The rise of research in cognitive bias modification has led to the recent publication of a special issue of the Journal of Abnormal Psychology focusing on the methods and technologies used for cognitive bias modification in psychopathology. Attentional retraining as cognitive bias modification is predicated on the observed attentional bias evident in psychopathology. The most common task used to retrain attention in anxiety is the dot-probe task developed originally by Macleod et al. (1986). In this task two stimuli are briefly presented on screen. One of the stimuli is emotionally salient (a drug cue or threat cue) and the other is neutral. Stimuli (usually words or images) are presented for about 500 milliseconds and then one of the stimuli is replaced by a probe to which the participant must respond. Required responses are usually to indicate what side of the screen the probe is on or to indicate which direction the probe (an arrow in this case) is pointing. The attentional bias is indicated by the difference in reaction time to the probe after it replaces a salient cue versus the reaction time to respond to a cue that replaces the neutral cue. Usually, the anxious participant will be faster in responding to probes replacing salient stimuli than those replacing neutral stimuli. This suggests their attention was drawn preferentially by the previously presented salient stimuli.
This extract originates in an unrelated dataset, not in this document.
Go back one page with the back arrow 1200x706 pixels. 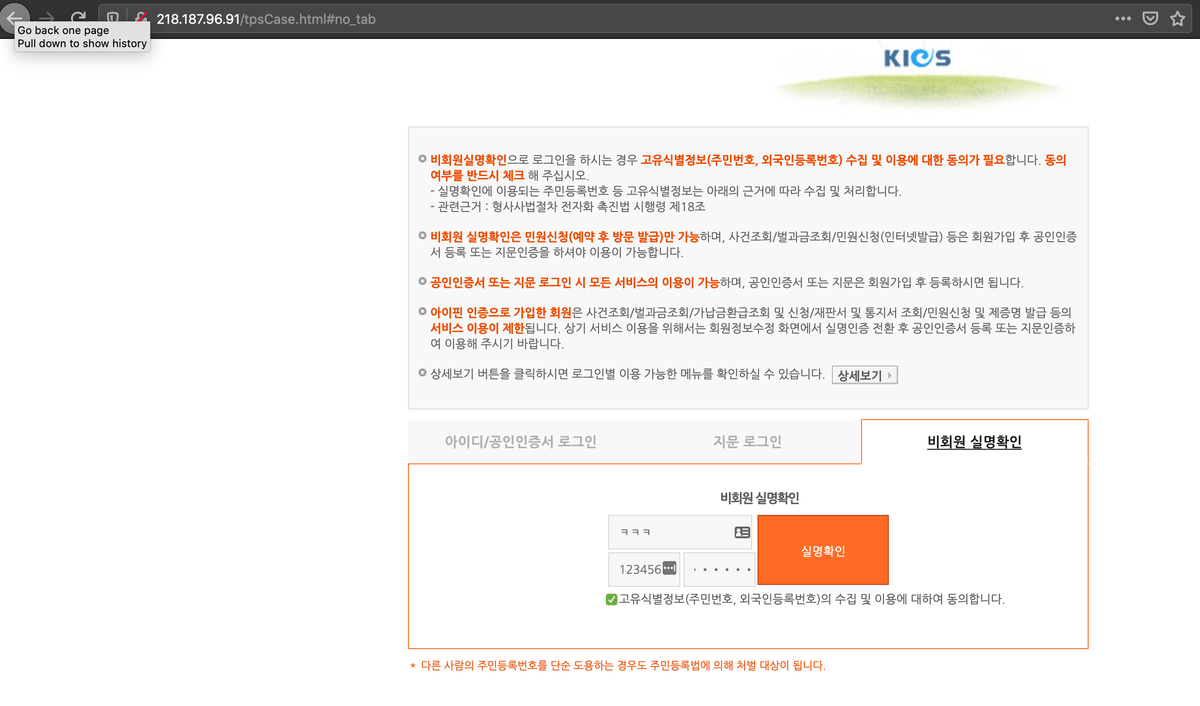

Attentional retraining attempts to retrain this automatic attentional process by using the dot-probe task and having the probe replace the neutral stimuli 100% of the time. Thus, the participant learns an implicit if-then rule: if both salient and neutral stimuli are present, then attend preferentially to the neutral stimuli. Therefore, if attentional biases have a causal role on the maintenance of anxiety or drug addictions then lowering the attentional biases should therefore lower feelings of anxiety amongst the anxious and craving amongst the drug addicted and promote abstinence amongst them as well.
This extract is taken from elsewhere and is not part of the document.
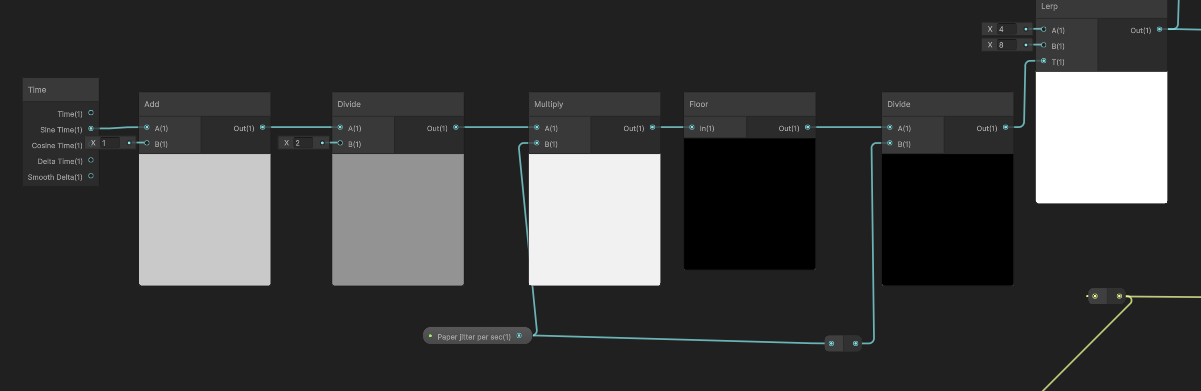Click the relay node on yellow edge
This screenshot has width=1201, height=391.
(1106, 296)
=== Effectiveness of CBMT for anxiety ===
Effectiveness of attentional retraining has varied in both the anxiety and addictions literature.

In anxiety, cognitive bias modification therapy results have been much more promising and clear with several studies showing reductions in anxiety amongst the experimental group compared to control. Studies have thus far shown a greater effect of CBMT on anxiety when trials are conducted in a clinic than when conducted at home. According to a recent meta-analysis focusing on the clinical impact of Attention bias Modification (ABM) for alleviating Social Anxiety Disorder (SAD), ABM produces a small but significant reduction in SAD symptoms (g = 0.27), reactivity to speech challenge (g = 0.46), and attentional bias for threat (g = 0.30). These effects were moderated by characteristics of the ABM procedure, the design of the study, and trait anxiety at baseline. However, effects on secondary symptoms (g = 0.09) and SAD symptoms at 4-month follow-up (g = 0.09) were not significant. Although there was no indication of significant publication bias, the authors identified that quality of the studies was substandard and wedged the effect sizes. From a clinical point of view, these findings imply that ABM is not yet ready for wide-scale dissemination as a treatment for SAD in routine care.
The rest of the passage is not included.